イランの映画「別離」の名はあちらこちらで見かけていて、観るつもりだから内容を読まずにいたもののちらりと聞こえてくるのは絶賛の声ばかり。そんなに良い映画なんか。そうなんか。どんなんやろ。と、何となく思っていました。ポスターやDVDになってからのカバーアートを見るにつけ、タイトル「別離」のイメージと相まって、きっと別れ別れになって砂漠を旅する夫婦の愛の物語に違いないと、勝手に思い込んでいたわけです。

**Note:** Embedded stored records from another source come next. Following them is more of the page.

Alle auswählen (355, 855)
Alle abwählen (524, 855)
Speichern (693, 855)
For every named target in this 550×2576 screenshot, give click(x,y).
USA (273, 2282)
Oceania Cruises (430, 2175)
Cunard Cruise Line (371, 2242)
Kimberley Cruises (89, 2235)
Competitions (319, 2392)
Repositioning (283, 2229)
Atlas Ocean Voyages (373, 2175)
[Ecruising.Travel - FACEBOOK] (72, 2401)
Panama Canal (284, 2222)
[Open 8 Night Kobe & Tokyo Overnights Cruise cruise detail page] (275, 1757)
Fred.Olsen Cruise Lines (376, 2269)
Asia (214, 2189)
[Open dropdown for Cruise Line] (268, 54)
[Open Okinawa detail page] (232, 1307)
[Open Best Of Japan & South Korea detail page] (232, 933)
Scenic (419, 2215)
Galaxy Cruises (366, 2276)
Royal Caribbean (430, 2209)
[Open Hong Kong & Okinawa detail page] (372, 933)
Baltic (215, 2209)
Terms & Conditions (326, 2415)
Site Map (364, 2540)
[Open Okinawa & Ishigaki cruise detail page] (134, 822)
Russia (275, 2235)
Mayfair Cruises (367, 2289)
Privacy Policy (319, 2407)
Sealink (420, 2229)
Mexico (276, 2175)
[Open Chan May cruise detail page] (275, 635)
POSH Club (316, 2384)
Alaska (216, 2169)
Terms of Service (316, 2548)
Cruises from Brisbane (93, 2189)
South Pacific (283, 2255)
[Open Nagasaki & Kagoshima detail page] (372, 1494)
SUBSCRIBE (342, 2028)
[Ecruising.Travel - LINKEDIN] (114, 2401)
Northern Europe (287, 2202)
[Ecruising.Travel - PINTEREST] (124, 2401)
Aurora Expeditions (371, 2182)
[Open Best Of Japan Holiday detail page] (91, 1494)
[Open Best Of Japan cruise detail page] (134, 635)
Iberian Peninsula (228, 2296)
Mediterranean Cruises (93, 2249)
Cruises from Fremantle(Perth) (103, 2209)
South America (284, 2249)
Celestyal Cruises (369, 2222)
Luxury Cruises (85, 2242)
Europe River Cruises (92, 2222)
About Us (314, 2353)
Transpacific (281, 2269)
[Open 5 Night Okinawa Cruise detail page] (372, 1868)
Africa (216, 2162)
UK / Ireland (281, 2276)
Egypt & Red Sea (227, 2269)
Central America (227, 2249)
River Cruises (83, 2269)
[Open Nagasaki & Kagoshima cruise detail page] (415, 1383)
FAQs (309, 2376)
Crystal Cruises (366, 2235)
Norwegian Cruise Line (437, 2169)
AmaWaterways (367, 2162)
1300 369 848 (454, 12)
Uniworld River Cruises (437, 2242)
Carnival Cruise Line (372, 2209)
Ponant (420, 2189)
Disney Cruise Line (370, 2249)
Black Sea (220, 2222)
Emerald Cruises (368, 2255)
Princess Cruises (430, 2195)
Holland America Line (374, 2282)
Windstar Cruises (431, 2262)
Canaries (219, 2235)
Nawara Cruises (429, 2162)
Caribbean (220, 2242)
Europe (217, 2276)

私のような馬鹿者がもしいたら、ここではっきり言っておきますがまったくそのような映画ではございません。旅もしませんし砂漠なんか無関係です。だから躊躇なく観ることをおすすめします。この「別離」という映画は、普通の意味で2011年最高傑作の一つで、歴史に名を残していいほどの優れた映画でめちゃんこおもろい映画です。
物語はぶっ飛びの面白さで、登場人物は全員深く複雑な設定で、演じる役者はすべて素晴らしく、演出、編集、物語の流れは絶妙のバランス、文芸に寄りすぎてもおらず、軽薄さは全くなく、深く感じ入る人にはとことん深く、さらりと流し観する人にも展開の妙技で楽しませます。
「別離」の内容を簡単に紹介すると、家を出て行った妻がいて家政婦がいて、そういうひとたちの「すれ違い」の顛末です。些細な最初のすれ違いを発端に、ちょっとした事件が発生し、すれ違いが雪崩れていきます。基本はミステリー進行です。ミステリーとしての面白さの中に、ドメスティックでソシアルな物語が絡みまくります。
どの登場人物にもほんのわずかに隙があります。例えばちょっとした嘘だったり、見たことを言わなかったことだったりそういうことですが、そのわずかの隙が傷口となり、他の人物の隙と絡んで塞がるどころか広がります。小さな傷口は大きく裂けていきます。
すべての人にわずかな隙というか非があることによる辛さ悲しさ悔しさは格別です。なんとなく、アジア人ならではの倫理観や宗教観を感じます。もうね、ビシビシ来ますよ。
優しさや憎しみ、不信に疑惑、伏線や謎解き、愛と裏切り、残念感にいい人感、これらを見事に表現します。ミステリーの面白さを維持しつつです。
見事な脚本です。憎いくらいの演出と編集、演者の魅力、人物の掘り下げ、なにもかもが重層的にずば抜けています。これは確かに絶賛する以外ありません。
内容に触れずに絶賛していても伝わらないかもしれませんが、仕方ないんです。すべてのシーンがすべてのシーンの伏線になってるし、貧困や社会的背景の中で信心深い人の有りようや、どの人物にも非があると同時に良いところもあるとか、具体的にいちいち語り出すと映画の尺の5倍くらいの尺が必要になってきます。それほど、内容がつまってるんです。
むむむーっ本当は内容について言いたいことが山盛りあるんですが、我慢するのも辛いすねー。
ベルリン国際映画祭金熊賞銀熊賞その他その他、世界の映画賞を50以上受賞。
受賞がすべてではありませんがこれはすごいす。